[Source data]
----
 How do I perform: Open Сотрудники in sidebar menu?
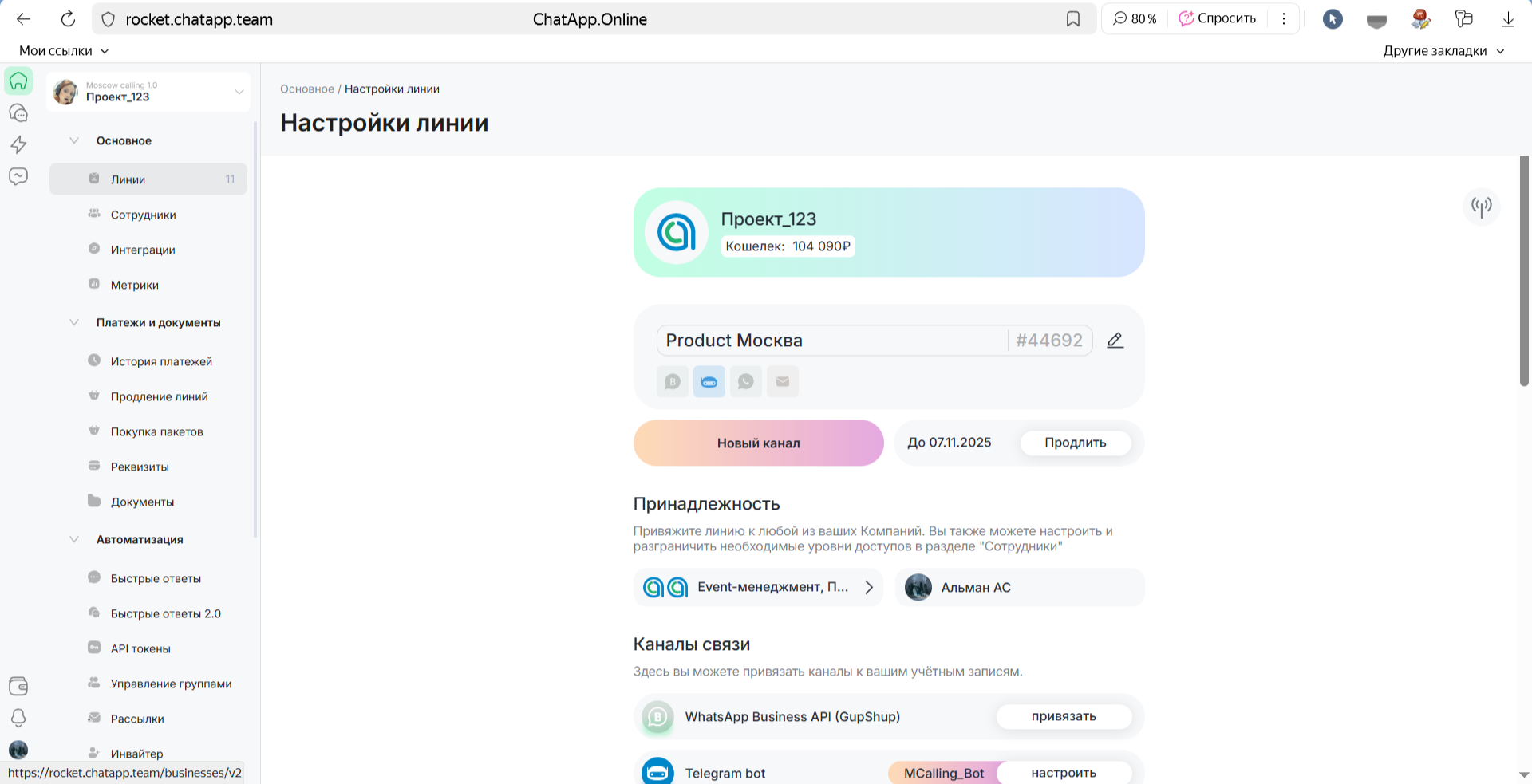click(x=143, y=215)
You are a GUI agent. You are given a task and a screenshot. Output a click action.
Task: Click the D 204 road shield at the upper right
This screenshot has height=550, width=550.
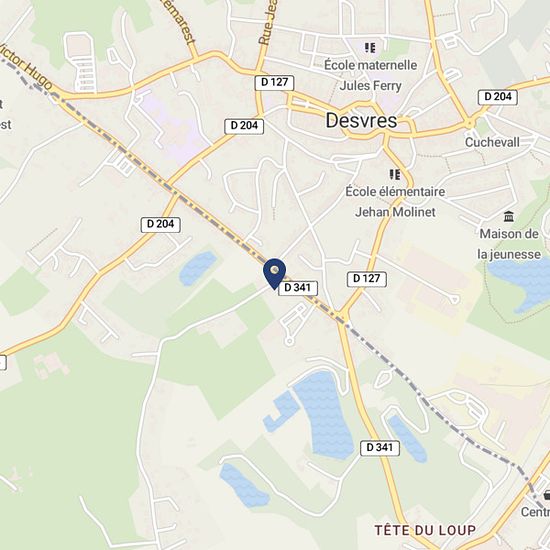click(498, 97)
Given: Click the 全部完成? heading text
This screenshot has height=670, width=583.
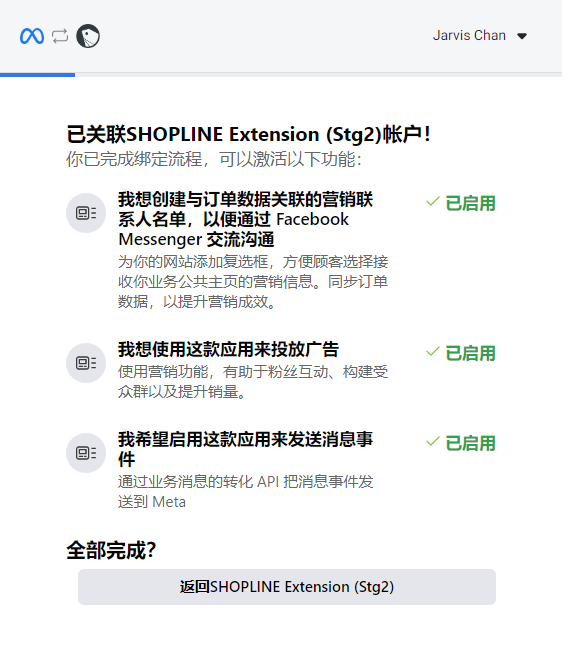Looking at the screenshot, I should tap(112, 550).
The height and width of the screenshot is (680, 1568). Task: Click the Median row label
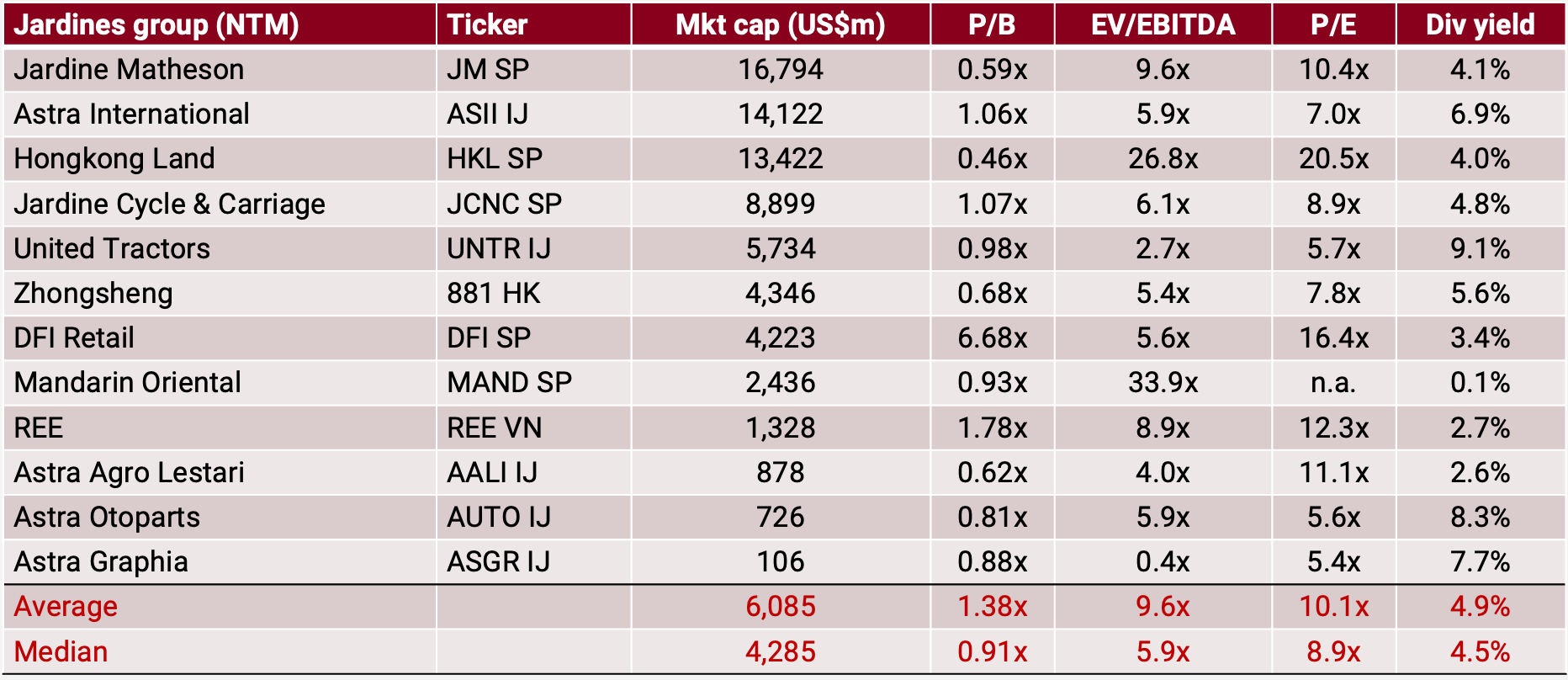click(x=61, y=651)
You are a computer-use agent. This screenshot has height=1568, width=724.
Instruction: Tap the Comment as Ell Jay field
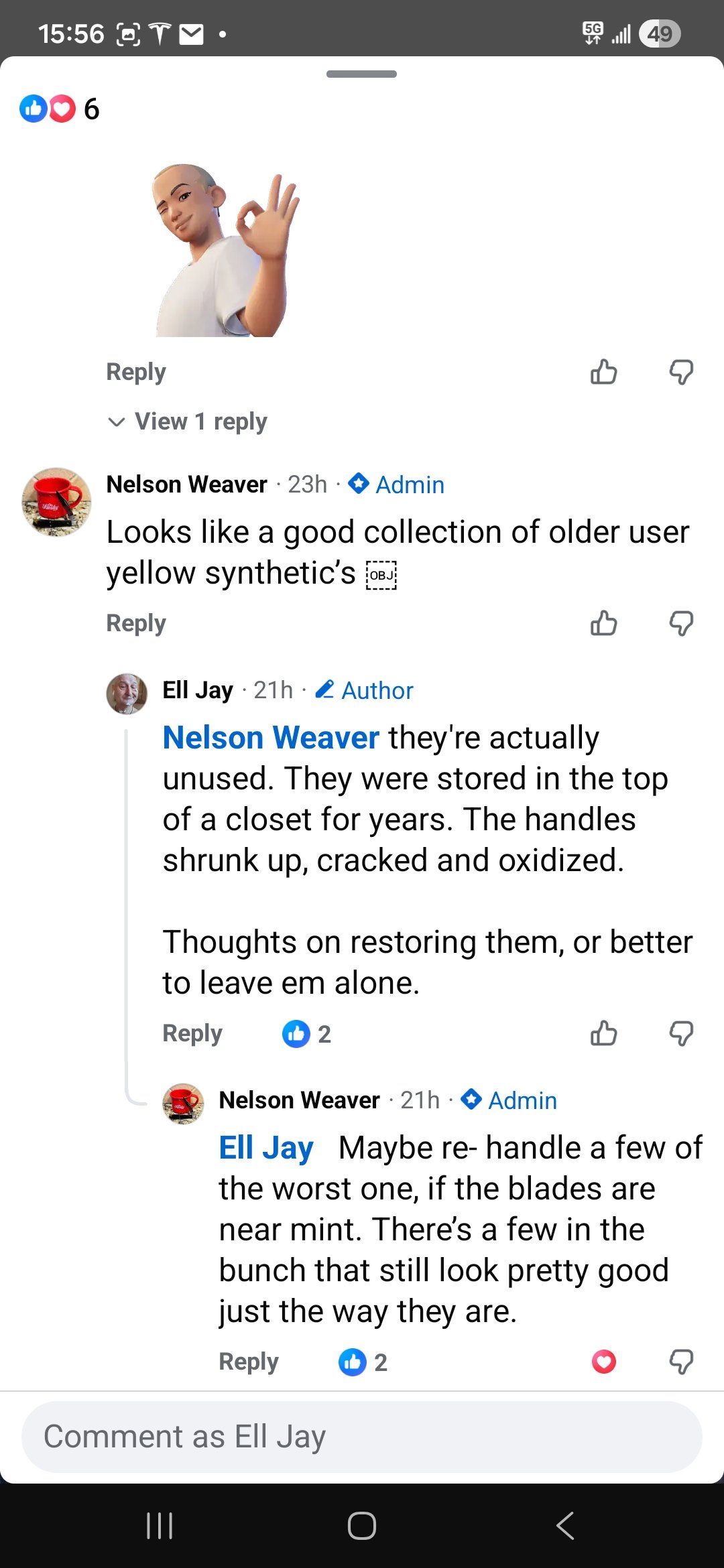pyautogui.click(x=362, y=1437)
----
▶ What is needed: Print the lines from the line with "This screenshot has height=670, width=583." to the end of the data above. Include both ends, exclude the pictures, and add nothing else.

▶ Answer below:
This screenshot has height=670, width=583.
Looking at the screenshot, I should tap(112, 550).
The height and width of the screenshot is (680, 1568). Task: Click the Median row label
click(x=61, y=651)
You are a computer-use agent. This screenshot has height=1568, width=724.
Instruction: Tap the Comment as Ell Jay field
pyautogui.click(x=362, y=1437)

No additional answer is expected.